Tijuana border deportees
Lately, I’ve been parking my car in San Ysidro and walking through the Port of Entry. Every night, no fail, at around 7 p.m. I walk through right as Border Patrol agents are deporting their latest batch of undocumented workers. The group of deportees are made up mostly of young men, but there have been times when I’ve seen women, small children and old men barely able to walk.
It’s sad, to say the least. The people are taken off a bus, forced to stand against the border fence with their arms up like criminals, then they’re given a brown paper bag with the letters “MX” scribbled across the bottom corner and squeezed through a little side door right next to the turnstile gate where people walk through.
Most of them look bewildered and scared. They group together near the border fence and go through the contents of the bag — so far, what I’ve seen are shoelaces, belts and bottled water — then they eventually wander off into the wild that is Tijuana.

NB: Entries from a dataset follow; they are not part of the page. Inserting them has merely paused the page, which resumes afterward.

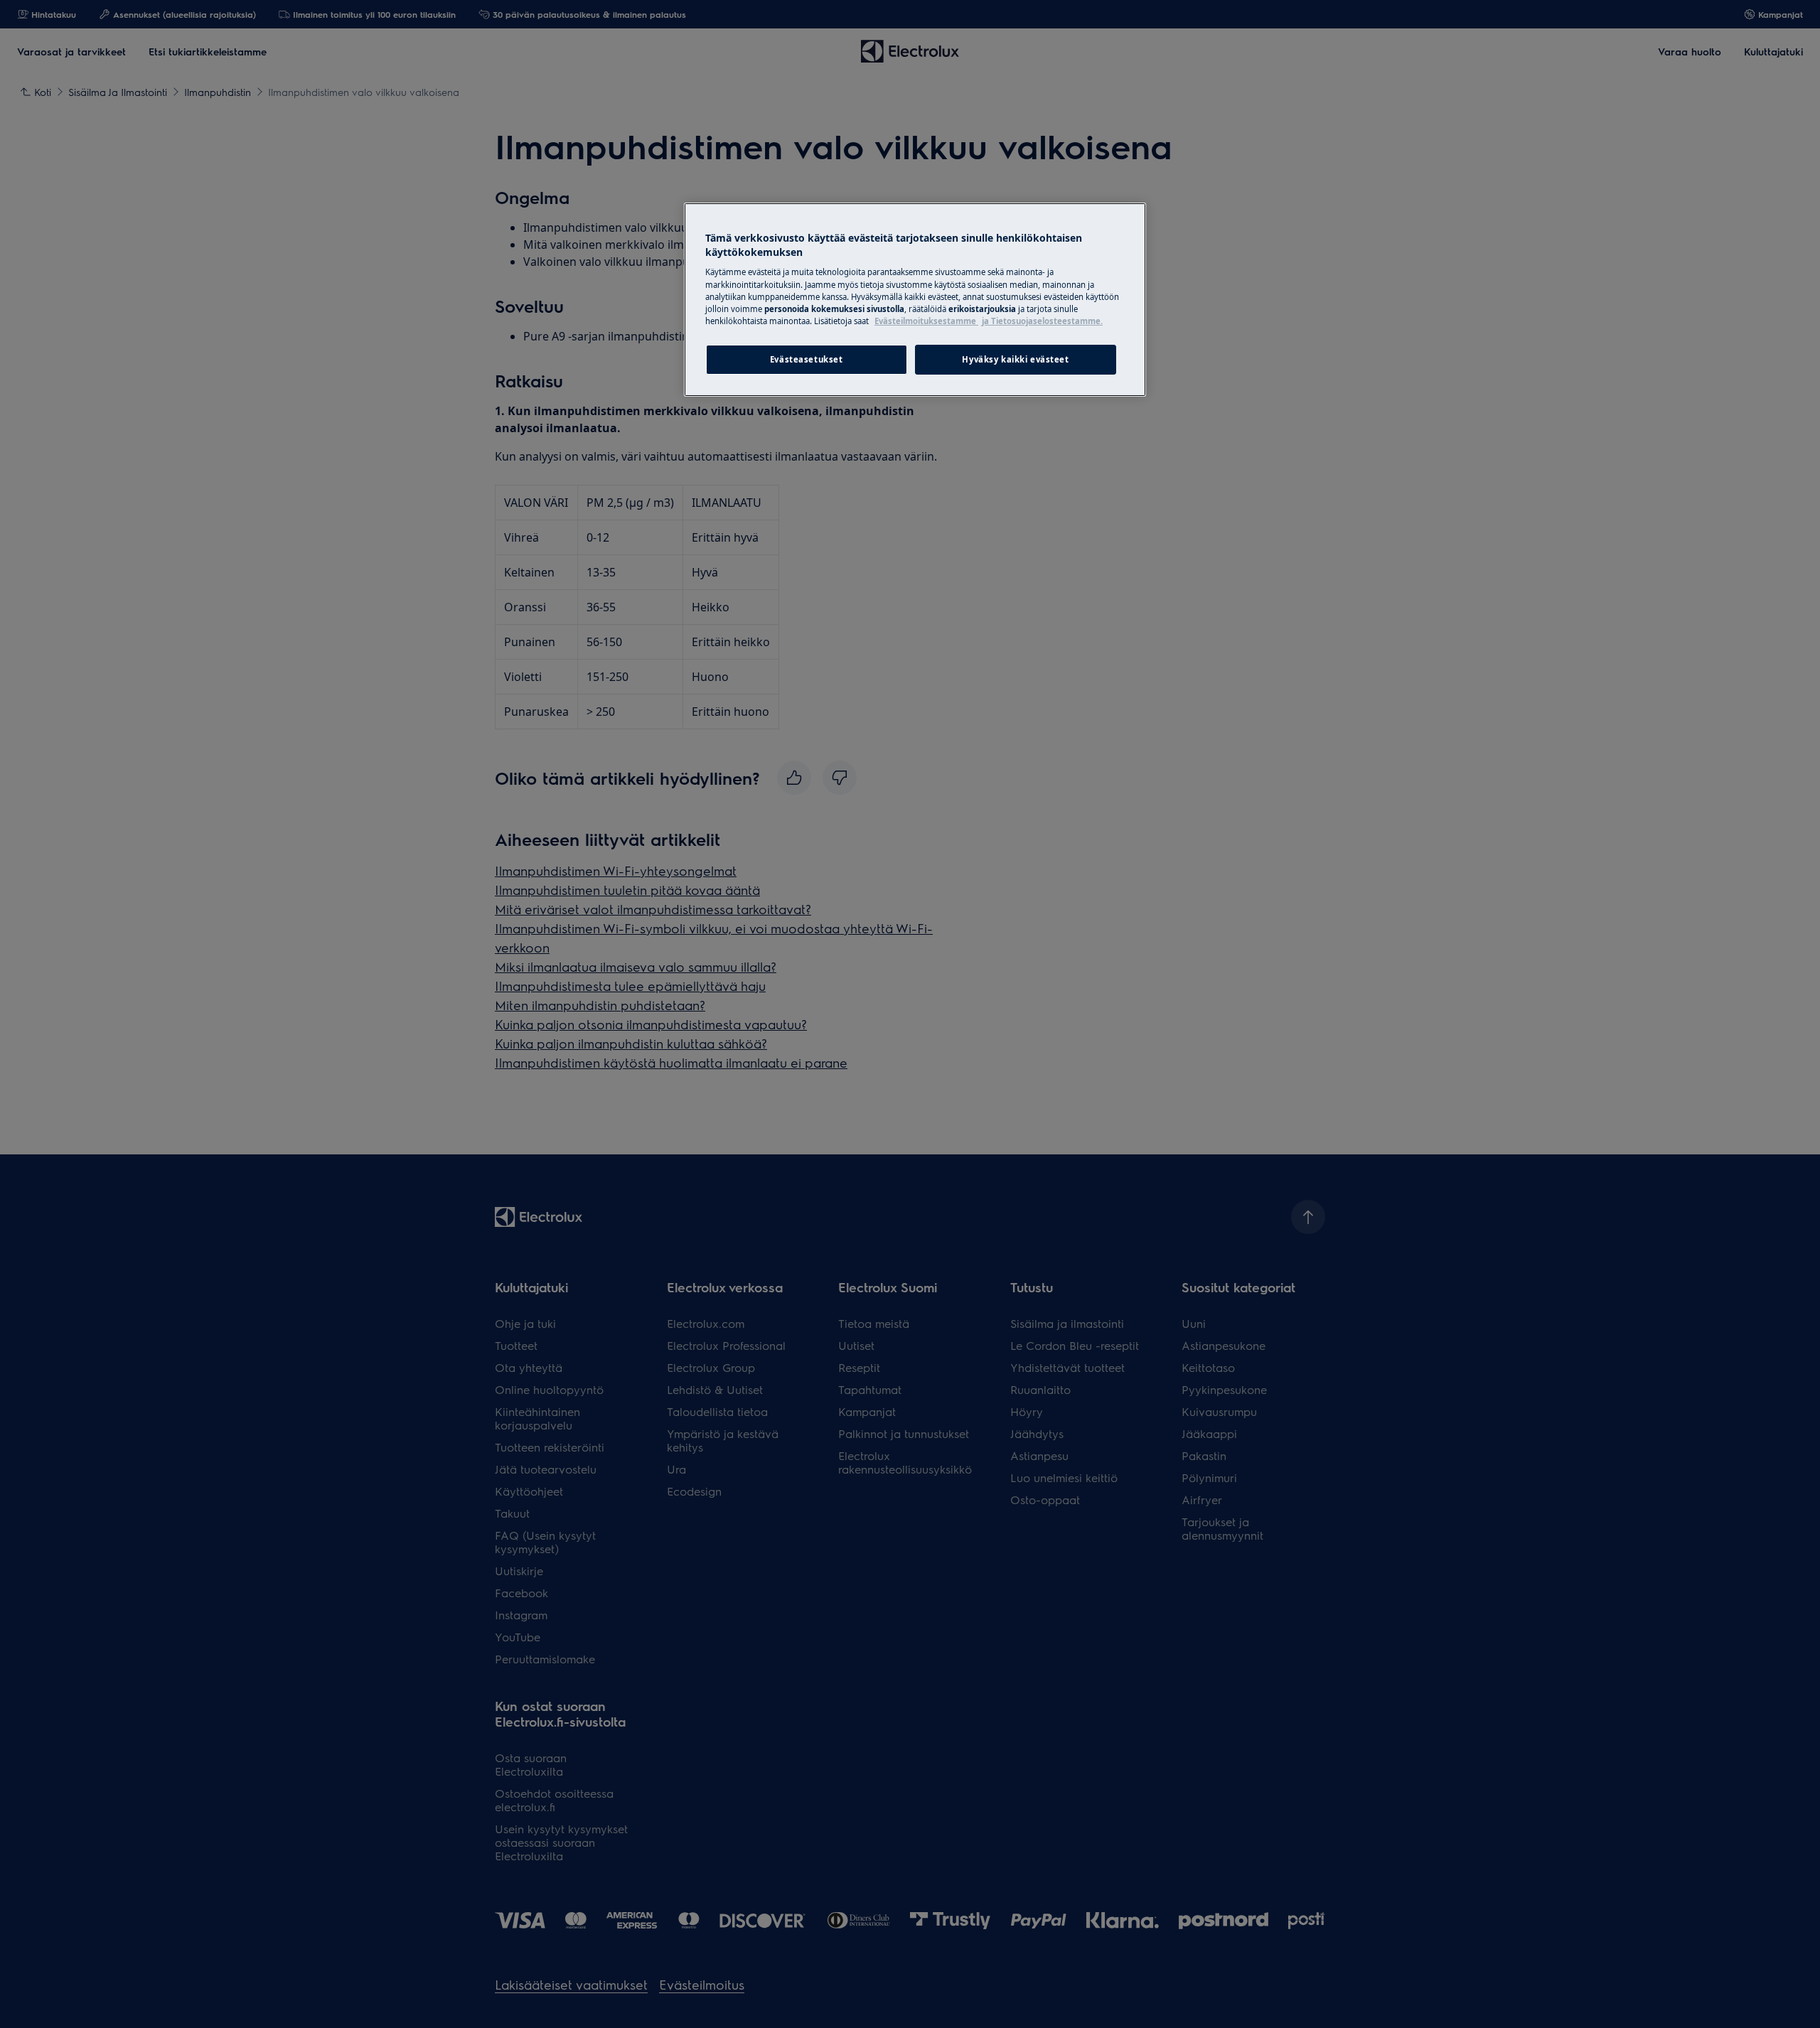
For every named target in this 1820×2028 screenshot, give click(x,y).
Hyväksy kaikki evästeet (1015, 359)
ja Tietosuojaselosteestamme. (1042, 321)
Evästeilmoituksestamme (926, 321)
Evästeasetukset (806, 359)
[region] (915, 299)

A few of the deportees ask passersby for money so they can call their families on the nearby public phones. Others likely have no way of contacting their family members. I can’t even imagine being in that situation. No wonder Tijuana has so many problems. The deportees have no food, no shelter –they have nothing but the clothes on their backs. If I were in that situation, I’d do whatever it took to get food and shelter. Steeling and panhandling comes to mind.
There has simply got to be a better way. Aside from humanitarian organizations like La Casa Del Migrante, which has representatives waiting at the fence for deportees from time to time, and a new program that gives immigrants a ride back to their hometown (which most left for good reason and have no interest in returning to), the people have little to no resources. It’s just not fair. The United States should take more ownership in what happens to the people we deport. Dropping them off in Tijuana with nothing but a paper bag filled with crap is just not enough.